ASSIGNMENT: Your response should consist of every line below, reproduced without alteration.

[Source records]

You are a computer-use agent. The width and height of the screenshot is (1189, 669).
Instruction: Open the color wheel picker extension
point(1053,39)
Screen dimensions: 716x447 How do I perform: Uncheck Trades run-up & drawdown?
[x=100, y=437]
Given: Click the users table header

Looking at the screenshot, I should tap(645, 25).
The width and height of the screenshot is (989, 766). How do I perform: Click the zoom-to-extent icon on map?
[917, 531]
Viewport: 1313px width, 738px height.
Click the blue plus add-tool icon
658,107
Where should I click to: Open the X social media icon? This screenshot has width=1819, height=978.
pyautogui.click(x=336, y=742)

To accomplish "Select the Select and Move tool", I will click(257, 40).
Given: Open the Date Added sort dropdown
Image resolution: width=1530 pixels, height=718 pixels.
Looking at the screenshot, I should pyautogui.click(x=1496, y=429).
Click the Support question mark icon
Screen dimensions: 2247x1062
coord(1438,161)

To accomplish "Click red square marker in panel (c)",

YOUR RESPONSE:
You are a computer-use agent. The width and height of the screenshot is (1189, 669).
Instruction: Open the color wheel picker extension
point(1053,39)
Screen dimensions: 716x447 How do I perform: Uncheck Trades run-up & drawdown?
[x=100, y=437]
Given: Click the users table header

Looking at the screenshot, I should tap(645, 25).
The width and height of the screenshot is (989, 766). How do I perform: Click the zoom-to-extent icon on map?
[917, 531]
Viewport: 1313px width, 738px height.
Click the blue plus add-tool icon
658,107
Where should I click to: Open the X social media icon? This screenshot has width=1819, height=978.
pyautogui.click(x=336, y=742)

To accomplish "Select the Select and Move tool", I will click(257, 40).
Given: Open the Date Added sort dropdown
Image resolution: width=1530 pixels, height=718 pixels.
Looking at the screenshot, I should pyautogui.click(x=1496, y=429).
Click the Support question mark icon
Screen dimensions: 2247x1062
coord(1438,161)

To accomplish "Click red square marker in panel (c)",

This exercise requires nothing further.